Vice President Mike Pence may have promised to make America’s space program “great again” and to make sure Americans were the next humans on the Moon, but robots may beat the U.S. to it.
“We will ensure that the next man, and the first woman, on the moon will be American astronauts,” Pence said earlier this month at NASA’s Ames Research Center. The promise has become a familiar refrain in his speeches.
NASA plans to send astronauts to the moon in 2024 as a part of the Artemis program, but China or robots may get there before that.
One robot project announced last month is called Volatiles Investigating Polar Exploration Rover (VIPER), aiming to explore the quantity and location of water ice. SpaceX, Blue Origin, Sierra Nevada, Ceres Robotics and Tyvak Nano-Satellite Systems have joined the NASA program, Space.com reports.
Increasingly, it’s private companies and non-U.S. government space programs that are making inroads into space exploration and commercial tourism.
“A lot of (space exploration) has been spurred on by nationalism — the Cold War was a huge motivator for NASA,” says Peter Ward, the author of The Consequential Frontier: Challenging the Privatization of Space, in an interview with Karma. Ward also notes the Shuttle disasters made NASA more risk-averse and weakened America’s public enthusiasm and government funding for space.
“All of that makes it an ideal time for the private sector to pick up the baton,” he says.
As federal support for NASA has declined, the agency has turned to private companies.
The latest announcements are examples of “public-private partnerships” that have increasingly come to characterize space exploration and breakthroughs.
Richard Branson’s Virgin Galactic is the private company, after 15 years of trying, that is the closest to taking commercial tourists to space, within Earth’s orbit.
“All of that makes it an ideal time for the private sector to pick up the baton.”
Boeing HorizonX Ventures invested $20 million in Virgin Galactic earlier this year, in a sign of more traditional giants pooling resources with newer, ambitious founders keen for the next breakthrough.
An increasing number of players in space tech has brought down the costs. At the same time, investors like Chad Anderson from Space Angels are more comfortable with risks, Ward notes.
“He (Anderson) knows launch costs will come down, the launch prices are now transparent,” Ward says. “Now you can build a business plan because what you can build upfront. That was a huge enabler of smaller companies.”
Space Angels has invested in more than 20 companies including Astrobotic, which is aiming to bring communications services to the moon, and LeoLabs, which tracks space debris, according to the company site.
Trump’s Space Agenda
While the Trump administration has been enthusiastic to embrace the space agenda, progress has been scant.

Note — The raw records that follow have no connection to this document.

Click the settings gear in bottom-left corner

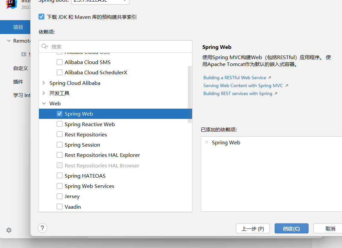pyautogui.click(x=9, y=230)
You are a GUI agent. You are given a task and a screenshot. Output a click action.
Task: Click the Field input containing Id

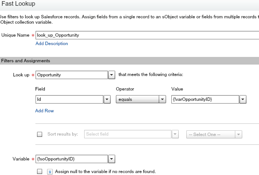(x=69, y=99)
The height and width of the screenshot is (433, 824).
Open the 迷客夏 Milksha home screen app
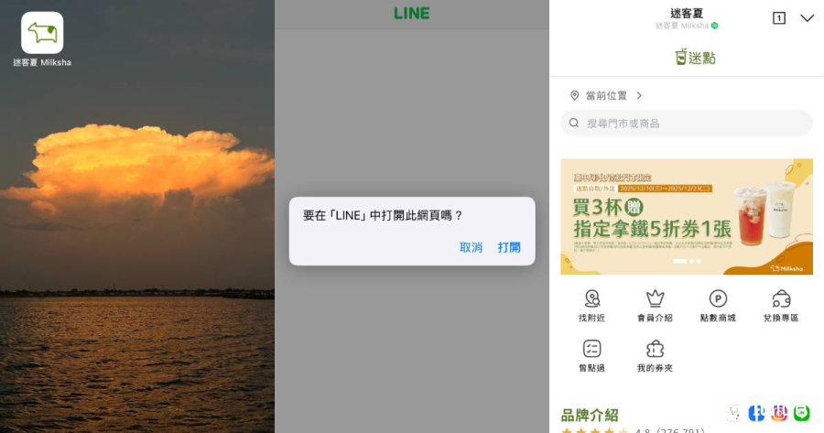point(42,33)
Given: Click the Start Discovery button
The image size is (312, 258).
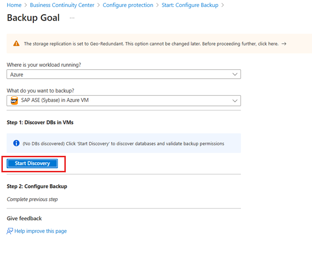Looking at the screenshot, I should [x=32, y=163].
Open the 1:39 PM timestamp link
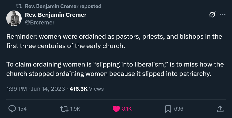 tap(17, 89)
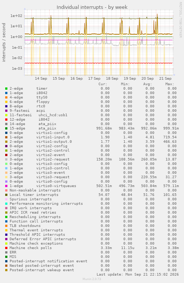Click the green swatch for 15-edge ata_piix

click(6, 128)
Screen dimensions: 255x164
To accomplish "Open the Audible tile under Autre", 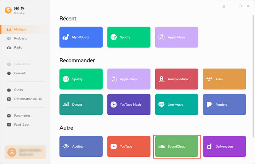I will tap(81, 147).
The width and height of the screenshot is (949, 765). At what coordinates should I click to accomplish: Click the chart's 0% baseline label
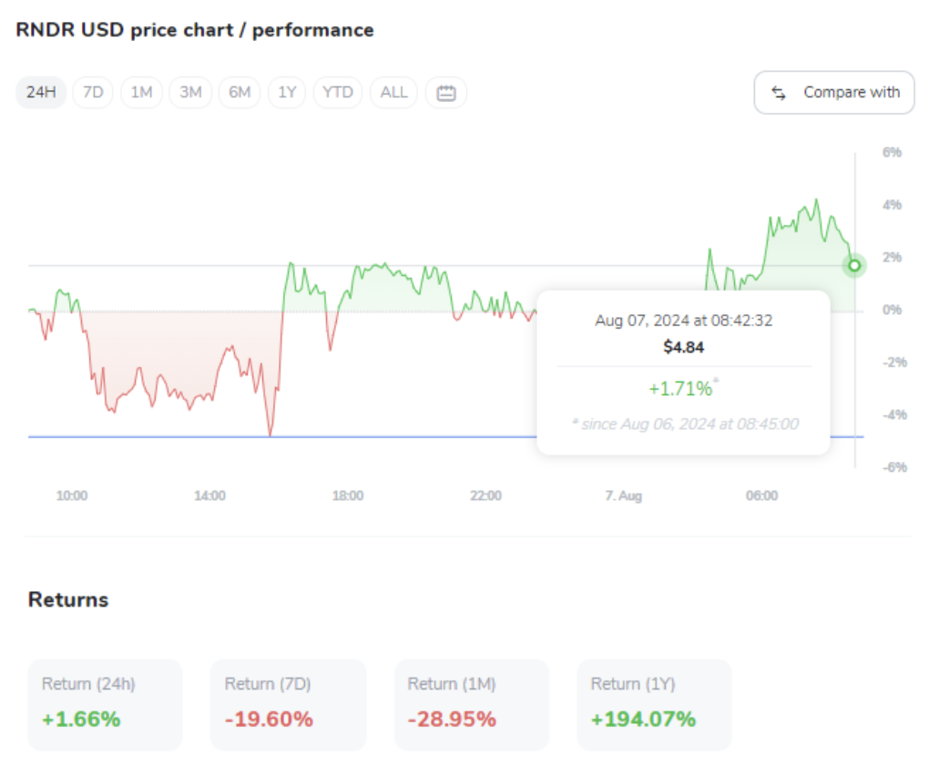point(892,310)
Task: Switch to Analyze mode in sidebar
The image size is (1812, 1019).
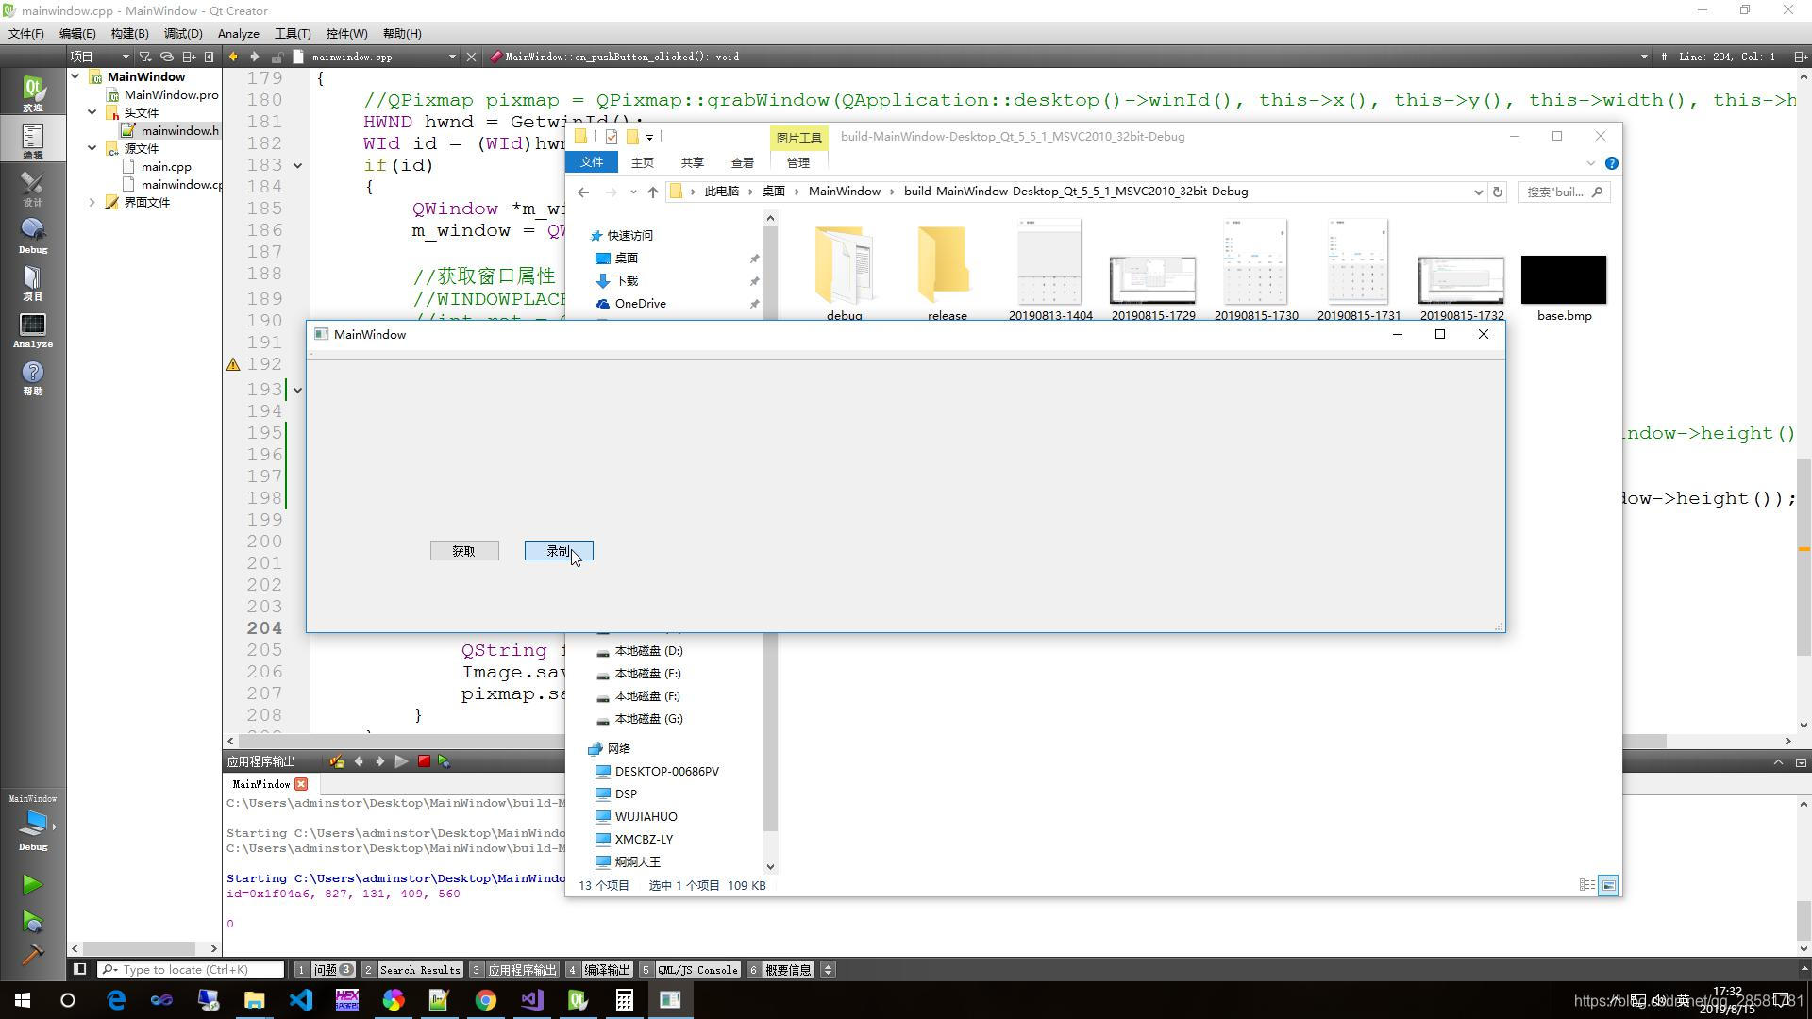Action: point(33,330)
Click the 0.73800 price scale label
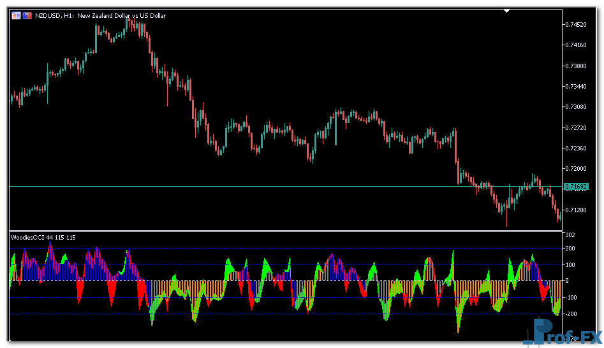 577,66

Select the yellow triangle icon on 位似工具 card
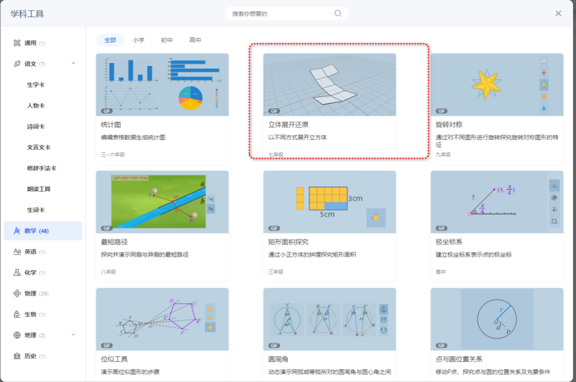(210, 308)
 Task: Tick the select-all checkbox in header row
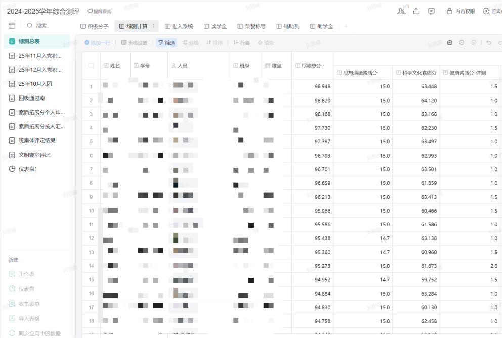91,66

“It was this big shiny object they felt they could get a big win out of — Humans to Mars or back to the moon,” Ward says. “The administration quickly realized that it’s a lot harder than they thought it would be.”
‘It’s So Bad’
Even with high-level, verbal government support and enthusiasm of ambitious space tech startups, there are still plenty of risks and challenges like lack of regulation.
“It’s a really good question because it’s so bad. The country that you launch from is liable for what you do in space,” Ward explains. “The private company will be held liable by the country. The problem is that enforcing that is almost impossible.”
Ward and other space experts believe that nothing will be done until there is a major accident.
In the meantime, there is little visibility into other competitors like China.
“China doesn’t talk about its progress very much, but the fact that they landed a probe (a robot) on the far side of the moon shows they’ve actually exceeded what major space nations have done,” Ward notes. “That was the first time they’ve done something that nobody has done before.”
China made the first-ever landing on the far side of the moon earlier this year, enticed by water and other natural resources.
With the increasing number of private players competing with nations in space exploration, the world is making progress and slowly democratizing the space race. Still, there are confusing regulatory frameworks and a lack of data about debris in space and what happens when things don’t go according to plan.
“It’s much cheaper to go into space now. And countries are taking advantage of that. That’s been a really good thing for smaller countries,” Ward acknowledges. “Any country can just book a ticket on the next SpaceX launch — you don’t have to build your own rocket.”